The specific aims of this project are to: (1) Assess whether experience (for women) or perpetration (for men) of gender-based violence predicts participation in transactional sex over 24 months of follow-up among 1,252 young, rural South African women and 1,179 young, rural South African men who participated in the Stepping Stones trial and for whom follow-up data is available;(2) Assess whether participation in transactional sex predicts experience/perpetration of gender- based violence among rural South African youth over 24 months of follow-up;(3) Assess whether participation in transactional sex predicts incident HIV or HSV-2 infection over 24 months of follow-up among 1,126 young rural South African women and 1,130 young rural South African men who participated in the Stepping Stones study and have viral incidence data available;and (4) Assess whether experience or perpetration of gender- based violence predicts incident HIV or HSV-2 infection over 24 months of follow-up among rural South African youth. This study will answer key questions about the role of transactional sex and gender-based violence in shaping young people's risk of HIV infection and inform future interventions to reduce the risk of both HIV and gender-based violence among African youth.

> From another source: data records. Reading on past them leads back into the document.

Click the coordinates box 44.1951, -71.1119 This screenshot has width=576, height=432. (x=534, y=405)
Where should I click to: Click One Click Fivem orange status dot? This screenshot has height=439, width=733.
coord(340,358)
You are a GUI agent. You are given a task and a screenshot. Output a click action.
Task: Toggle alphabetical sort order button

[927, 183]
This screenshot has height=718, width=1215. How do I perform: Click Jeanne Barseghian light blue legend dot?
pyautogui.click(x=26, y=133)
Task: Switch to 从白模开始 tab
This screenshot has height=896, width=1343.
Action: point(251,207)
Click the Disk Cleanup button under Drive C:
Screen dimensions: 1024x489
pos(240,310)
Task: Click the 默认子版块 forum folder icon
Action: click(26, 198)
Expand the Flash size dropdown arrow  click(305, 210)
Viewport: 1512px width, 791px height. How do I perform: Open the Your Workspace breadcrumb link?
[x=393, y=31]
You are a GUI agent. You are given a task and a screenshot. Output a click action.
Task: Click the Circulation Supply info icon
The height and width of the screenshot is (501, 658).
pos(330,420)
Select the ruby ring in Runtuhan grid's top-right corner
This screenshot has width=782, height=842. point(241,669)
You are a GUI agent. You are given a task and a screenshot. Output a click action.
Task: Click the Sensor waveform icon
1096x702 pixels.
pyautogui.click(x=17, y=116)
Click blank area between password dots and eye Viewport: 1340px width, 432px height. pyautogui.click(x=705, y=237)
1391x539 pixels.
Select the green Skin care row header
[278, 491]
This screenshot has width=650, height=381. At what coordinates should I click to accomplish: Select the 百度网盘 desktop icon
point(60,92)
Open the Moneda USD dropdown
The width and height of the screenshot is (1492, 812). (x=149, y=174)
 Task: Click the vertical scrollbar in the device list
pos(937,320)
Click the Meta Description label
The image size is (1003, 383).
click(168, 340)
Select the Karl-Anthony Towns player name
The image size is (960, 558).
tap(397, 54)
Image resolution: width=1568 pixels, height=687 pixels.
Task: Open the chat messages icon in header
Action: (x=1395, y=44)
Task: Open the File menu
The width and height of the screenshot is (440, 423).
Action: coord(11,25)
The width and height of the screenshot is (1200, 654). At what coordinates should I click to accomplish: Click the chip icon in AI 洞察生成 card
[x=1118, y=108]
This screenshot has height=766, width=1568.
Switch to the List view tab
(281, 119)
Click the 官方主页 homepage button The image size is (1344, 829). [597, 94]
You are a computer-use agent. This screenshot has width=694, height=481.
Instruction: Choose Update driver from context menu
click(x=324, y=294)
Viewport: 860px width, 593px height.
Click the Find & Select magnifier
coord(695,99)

South Africa has the highest number of HIV infected individuals in the world, with an epidemic driven by heterosexual transmission and reinforced by high incidence of gender-based violence and inequality. Young people who are just becoming sexually active represent both a pool of extreme vulnerability and a potentially valuable point for interventions for prevent both HIV and gender-based violence. This analyses proposed here will yield a deeper understanding of the linked role of transactional sex and gender-based violence among South African youth and the extent to which transactional sex and gender- based violence impact women's and men's risk of acquiring HIV and/or HSV-2 infection, and will thereby inform development of improved prevention interventions.